Pelajaran dari Berjalan Kaki Sejauh 21.000 Mil Keliling Dunia

By , Rabu, 13 April 2016 | 12:00 WIB

Paul Salopek, menuju Bethlehem, berjalan kaki ke wilayah yang diperebutkan di Palestina. Ia akan berjalan kaki, menapaki tanah ke seluruh dunia selama enam atau tujuh tahun ke depan.

Perjalanan antarbenua ini ia sebut Out of Eden Walk, proyek bercerita yang bertujuan untuk menelusuri kembali jejak manusia modern pertama secara anatomis, yang bermigrasi keluar dari Afrika saat Zaman Batu. Ia terlambat menuju Tierra del Fuego, celah terakhir dari benua yang dijajah oleh spesies kita.

Sepanjang jalan, Salopek menulis cerita dan merekam gambar dari orang yang ia temui. Salah satu kisah dari perjalanan sejauh 21.000 mil ini adalah untuk memberitahu pemilik kafe di, katakanlah, Asia Tengah, bahwa Salopek baru saja saya melenggang dari Ethiopia.

Berangkat dari Tanduk Afrika pada tahun 2013, berjalan kaki telah membuat kaki dan jantungnya lebih kuat. Namun yang lebih penting, adalah pemikiran Salopek yang lebih fleksibel. Negara, benua, dan zona waktu yang ia lewati dengan kaki hari demi hari, bulan demi bulan telah mengubah caranya memaknai kehidupan di planet ini.

Salopek telah belajar dengan cepat, misalnya, bahwa bagian termiskin dari dunia adalah yang paling menyenangkan untuk perjalanan kaki. Di Ethiopia, di mana hanya ada beberapa orang yang memiliki mobil, semua orang mesti berjalan ke mana-mana. Bahkan anak terkecil bisa mengarahkan jalan melalui pemandangan kompleks yang masih bisa dilalui oleh jalan manusia.

Di negara-negara yang lebih makmur dan bermotor, sebaliknya, orang kehilangan koneksi tidak hanya dengan lingkungan mereka, tetapi dengan bentuk dunia itu sendiri.

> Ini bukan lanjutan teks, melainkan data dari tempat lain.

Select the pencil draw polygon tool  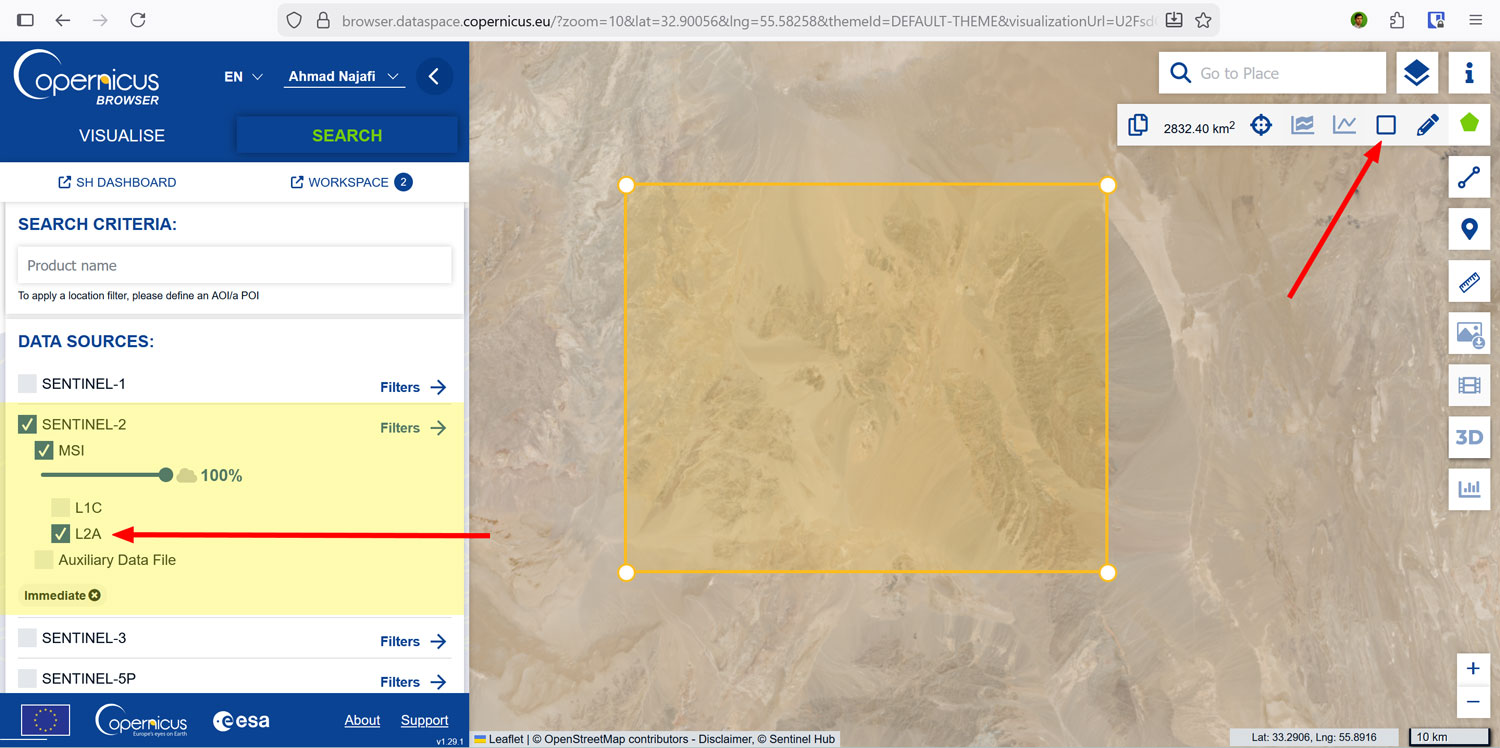[x=1427, y=125]
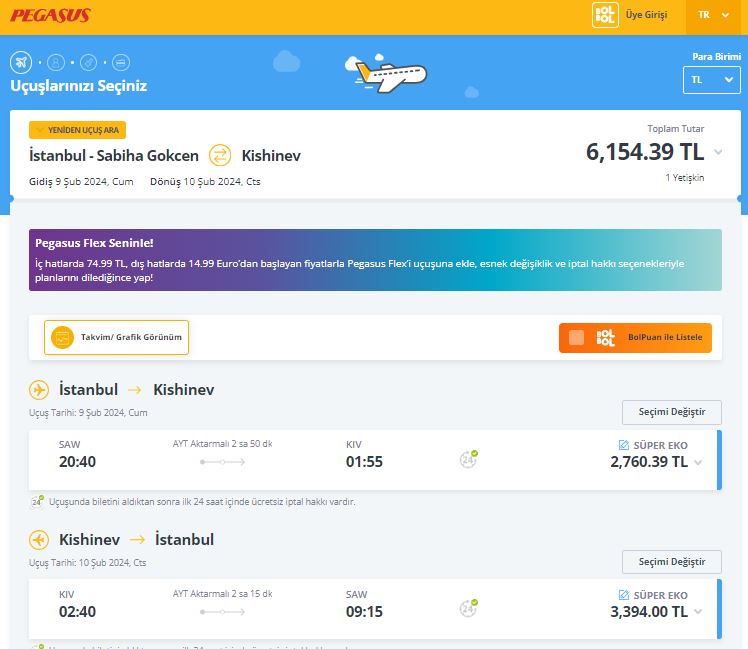This screenshot has width=748, height=649.
Task: Open the TR language dropdown
Action: (x=714, y=15)
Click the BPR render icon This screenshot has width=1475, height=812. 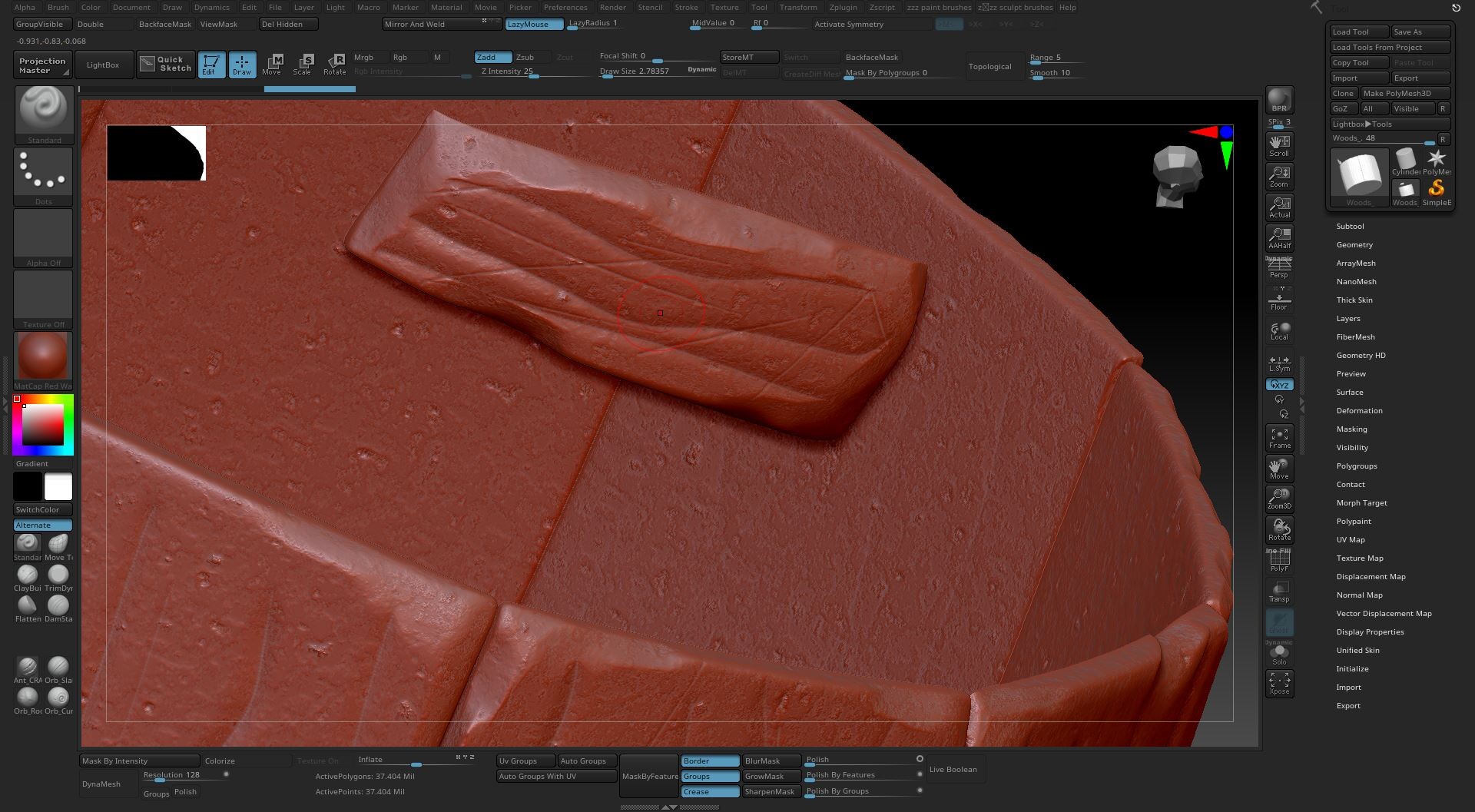pyautogui.click(x=1279, y=100)

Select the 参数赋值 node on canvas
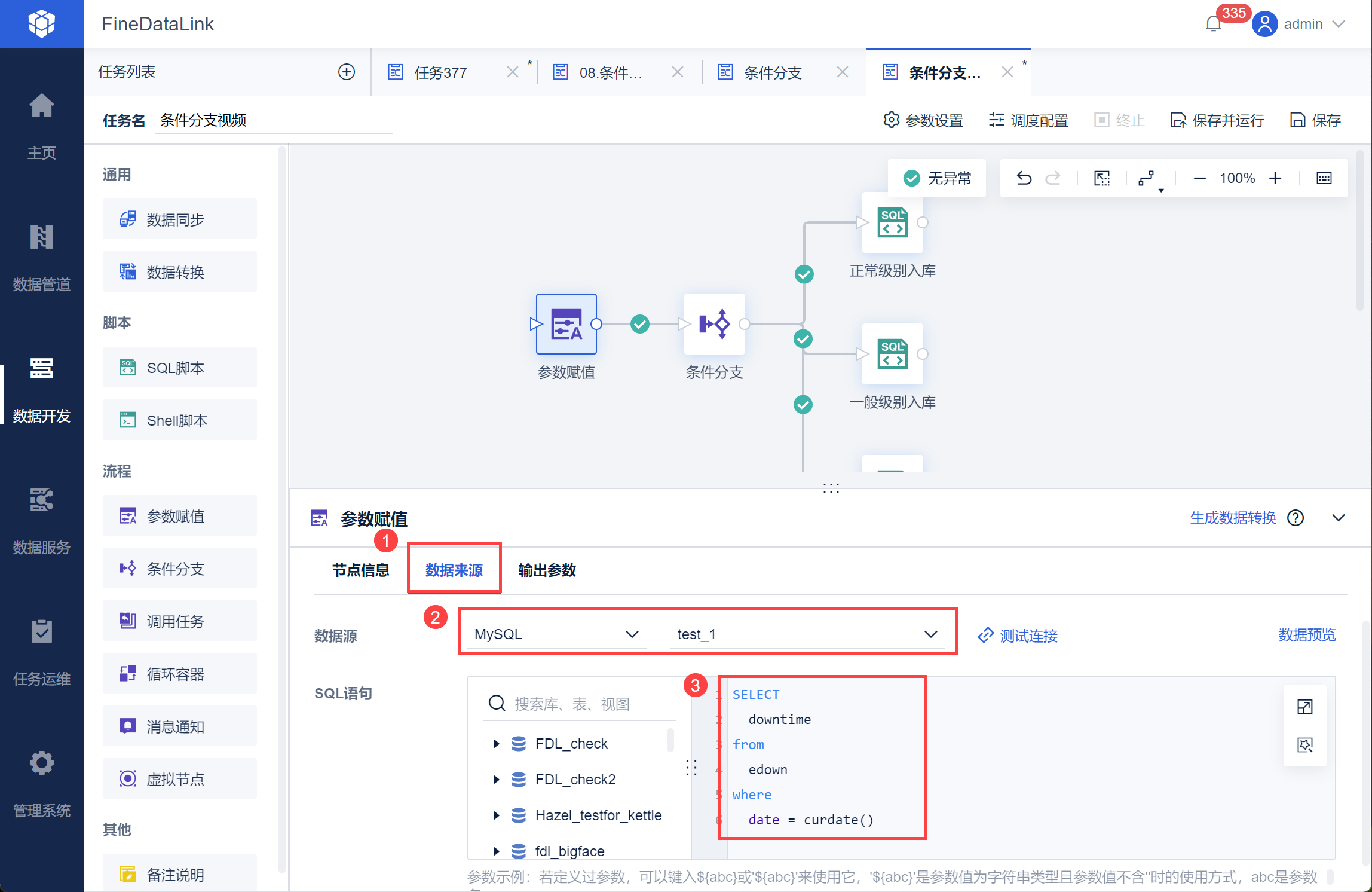tap(566, 325)
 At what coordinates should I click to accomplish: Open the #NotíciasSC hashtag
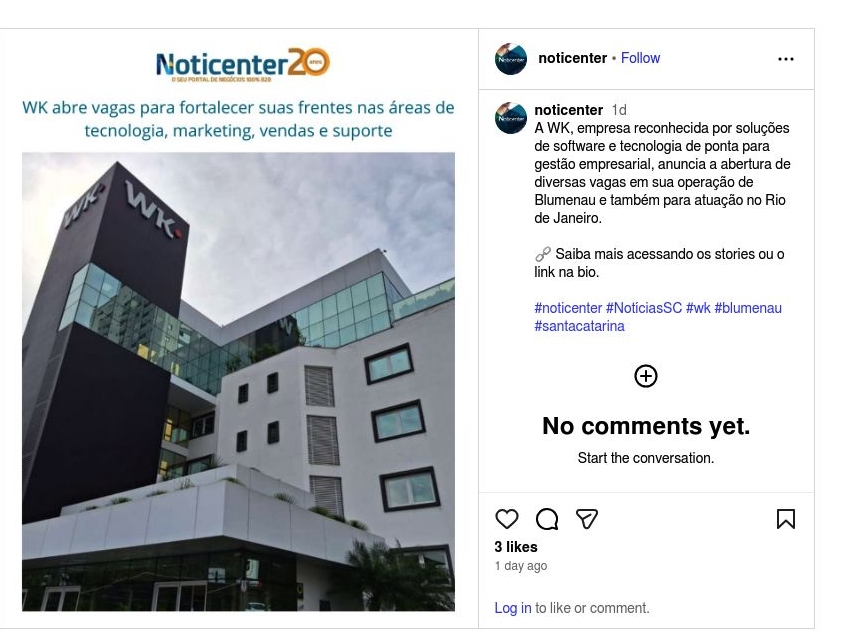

Mobil memusnahkan waktu dan jarak. Terkunci di dalam gelembung logam dan kaca, terbatas, mempersempit jalanan dengan aspal. Kita dibius dengan kecepatan, spasial terbelakang.

“Berjalan kaki di negara gila mobil seperti Arab Saudi, saya menemukan tak ada gunanya meminta penunjuk arah,” tulis Salopek.

!break!

Imbalan yang tak terduga

Berjalan melintasi bumi, ia kembali belajar upacara lama tentang keberangkatan dan kedatangan. (Membuat perkemahan mencolok, mengepak dan membongkar ransel, sebuah ritual antik dan menghibur.) Salopek memilah-milah pemandangan sesuai seleranya. Ia turut memetik hasil panen bersama petani, dan ia kembali terhubung dengan sesama manusia dengan cara yang tidak pernah ia bisa pahami sebagai reporter, yang malang-melintang dengan pesawat jet dan mobil.

Keluar dengan berjalan, Salopek terus bertemu orang-orang. Ia tidak bisa mengabaikan mereka atau menolak tumpangan oleh mereka. “Aku menyapa mereka. Aku ngobrol dengan orang asing lima, sepuluh, dua puluh kali sehari. Aku terlibat dalam percakapan berkelok-kelok, tiga mil per jam yang mencakup dua belahan bumi,” kisah Salopek.

Lebih dari tiga tahun yang lalu, saat meneliti perjalanan panjang dan sangat lambat, Salopek mengunjungi kamp Kenya milik ahli paleoantropologi terkenal Meave Leakey. Ia mengingat, di suatu pagi ia menuju sebuah desa terdekat bersama dengan Leakey.

"Apakah desa itu dapat ditempuh dengan berjalan kaki?" Salopek bertanya pada Leakey..

Dia menatapku, heran. "Semuanya dapat ditempuh dengan berjalan kaki," jawabnya.

Tertawa, Salopek kembali melangkah ke padang gurun.